Even small steps important
The latest agreement on the transfer of some exercises from the Kadena base, as well as the envisaged return of the Gimbaru site, point to the significance of making even the slightest headway in reducing the burden on the prefecture and obtaining support and cooperation for these actions from local residents. Doing so is indispensable for securing U.S. forces’ stable use of military installations in the prefecture.
The Japanese government must continue to explore various ways of alleviating the burden born by residents in the prefecture and eventually achieve those goals.
Since last month, Prime Minister Naoto Kan and several Cabinet members associated with the base issue have visited Okinawa Prefecture.
This comes after the Kan administration was often inclined to put off dealing with all intractable base-related problems, so we believe his government merits praise for beginning to seriously address the issue of U.S. bases in the prefecture.
There is no doubt that the relocation of the Futenma installation is the most important task for the government in resolving the base issue.

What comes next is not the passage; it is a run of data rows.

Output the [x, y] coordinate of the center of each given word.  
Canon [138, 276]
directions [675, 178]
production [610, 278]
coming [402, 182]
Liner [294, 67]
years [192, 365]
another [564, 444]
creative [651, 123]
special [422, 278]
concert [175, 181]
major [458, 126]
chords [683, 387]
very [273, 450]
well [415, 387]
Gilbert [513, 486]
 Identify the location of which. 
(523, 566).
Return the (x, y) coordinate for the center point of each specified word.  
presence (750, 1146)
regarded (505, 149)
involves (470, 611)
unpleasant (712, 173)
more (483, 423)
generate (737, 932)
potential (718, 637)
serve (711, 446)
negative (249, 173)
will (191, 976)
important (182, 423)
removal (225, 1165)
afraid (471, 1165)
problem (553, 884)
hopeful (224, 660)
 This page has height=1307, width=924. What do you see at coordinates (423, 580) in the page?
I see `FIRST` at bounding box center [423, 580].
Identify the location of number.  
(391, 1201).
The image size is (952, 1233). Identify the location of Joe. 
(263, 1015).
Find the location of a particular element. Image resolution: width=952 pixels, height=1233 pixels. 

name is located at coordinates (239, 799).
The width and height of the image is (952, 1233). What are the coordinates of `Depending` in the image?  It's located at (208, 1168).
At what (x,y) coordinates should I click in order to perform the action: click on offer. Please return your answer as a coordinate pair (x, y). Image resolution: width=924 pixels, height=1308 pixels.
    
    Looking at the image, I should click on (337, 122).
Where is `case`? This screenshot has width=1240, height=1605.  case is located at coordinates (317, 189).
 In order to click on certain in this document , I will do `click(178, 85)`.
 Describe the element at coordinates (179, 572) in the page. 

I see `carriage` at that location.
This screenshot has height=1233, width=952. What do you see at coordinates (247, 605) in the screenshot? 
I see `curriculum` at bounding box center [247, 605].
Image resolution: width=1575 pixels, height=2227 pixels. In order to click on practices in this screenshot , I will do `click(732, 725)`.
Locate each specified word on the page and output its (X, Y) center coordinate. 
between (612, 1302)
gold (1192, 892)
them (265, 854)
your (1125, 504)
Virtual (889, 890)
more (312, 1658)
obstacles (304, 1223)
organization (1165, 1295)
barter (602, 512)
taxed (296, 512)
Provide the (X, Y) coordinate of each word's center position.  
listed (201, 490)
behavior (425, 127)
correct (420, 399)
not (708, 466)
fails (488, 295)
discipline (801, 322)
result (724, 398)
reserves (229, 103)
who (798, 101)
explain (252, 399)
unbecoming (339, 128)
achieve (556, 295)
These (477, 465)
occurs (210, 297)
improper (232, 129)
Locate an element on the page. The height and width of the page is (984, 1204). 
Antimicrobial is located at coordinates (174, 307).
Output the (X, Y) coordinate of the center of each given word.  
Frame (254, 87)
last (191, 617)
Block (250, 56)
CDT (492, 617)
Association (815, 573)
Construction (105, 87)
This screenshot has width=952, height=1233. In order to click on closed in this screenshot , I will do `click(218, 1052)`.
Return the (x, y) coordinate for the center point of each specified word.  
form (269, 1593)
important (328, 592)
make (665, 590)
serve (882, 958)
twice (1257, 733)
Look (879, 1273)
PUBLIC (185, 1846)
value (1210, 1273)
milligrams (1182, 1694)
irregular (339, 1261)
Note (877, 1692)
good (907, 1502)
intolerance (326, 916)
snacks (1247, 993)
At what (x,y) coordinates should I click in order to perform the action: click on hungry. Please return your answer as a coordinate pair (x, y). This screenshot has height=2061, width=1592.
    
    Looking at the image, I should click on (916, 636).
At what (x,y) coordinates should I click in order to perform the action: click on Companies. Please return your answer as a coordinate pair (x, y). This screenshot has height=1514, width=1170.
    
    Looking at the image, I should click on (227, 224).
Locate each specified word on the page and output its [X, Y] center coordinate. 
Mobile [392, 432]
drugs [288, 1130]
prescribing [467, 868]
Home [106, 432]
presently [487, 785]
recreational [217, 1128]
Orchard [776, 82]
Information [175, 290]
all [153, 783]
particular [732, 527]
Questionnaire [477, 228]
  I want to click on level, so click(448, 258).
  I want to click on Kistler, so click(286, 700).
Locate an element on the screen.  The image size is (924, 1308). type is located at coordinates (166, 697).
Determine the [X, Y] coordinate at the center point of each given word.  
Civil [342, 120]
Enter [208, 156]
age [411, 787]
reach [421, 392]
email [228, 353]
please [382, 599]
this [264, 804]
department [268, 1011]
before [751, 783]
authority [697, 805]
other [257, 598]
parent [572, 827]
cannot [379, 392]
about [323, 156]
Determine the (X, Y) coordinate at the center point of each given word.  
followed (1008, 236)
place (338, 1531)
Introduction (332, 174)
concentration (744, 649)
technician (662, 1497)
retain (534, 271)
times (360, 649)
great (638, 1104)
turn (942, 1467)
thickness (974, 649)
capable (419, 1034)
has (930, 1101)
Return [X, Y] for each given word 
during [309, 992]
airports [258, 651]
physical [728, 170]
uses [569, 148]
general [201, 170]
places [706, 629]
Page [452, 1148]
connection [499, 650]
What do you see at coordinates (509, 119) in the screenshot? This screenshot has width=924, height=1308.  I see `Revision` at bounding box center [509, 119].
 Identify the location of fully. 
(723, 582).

It will be no easy task for the Kan administration to make sure the prefectural government retracts its continued demand that the Futenma heliport be relocated outside the prefecture. Still, it is essential for it to make progress in resolving the Futenma dispute, a task that must be accomplished to help reduce the burden shouldered by residents near the heliport and restore trust in the Japan-U.S. alliance.
With this in mind, the government must earnestly work to ease the burden shouldered by the prefecture as a whole and at the same time promote the development–economic, industrial and otherwise–of the prefecture, thus mending its tattered relations with local leaders and residents. This should be complemented by persistent efforts to persuade them to accept the government plan to relocate the Futenma base within the prefecture.
All this is an obligation to be fulfilled by the Democratic Party of Japan-led government, which has created the current difficult situation involving the Futenma controversy.
Cabinet needs united voice
It is disturbing to see that Cabinet ministers related to the base issue are far from united in addressing the Futenma dispute.
Foreign Minister Seiji Maehara is hurrying to obtain a final government decision about matters related to the construction of an alternative facility for Futenma. For instance, he has reportedly insisted on dropping one of two alternatives presented in an earlier report compiled by specialists from the Japanese and U.S. governments concerning how to arrange runways at a planned new airfield, and called for adopting the other as the construction method for the project.
The report proposed two possible construction methods–one requiring two runways to be placed in a V-shaped configuration, and the other designed to build an extended runway in what is called the I-shaped format.
Maehara’s approach is apparently aimed at laying the groundwork for a successful trip to the United States by the prime minister in the spring.
The foreign minister’s stance contrasts with the negative view expressed about his idea by Defense Minister Toshimi Kitazawa. “I will not adopt a crude approach in which the Japanese and U.S. governments bypass Okinawa in making decisions,” Kitazawa has said.
It should be remembered that the Futenma issue became utterly confused partly because members of former Prime Minister Yukio Hatoyama’s Cabinet repeatedly expressed different positions. Kan needs to ensure that Cabinet members related to the issue of relocating Futenma speak with one voice.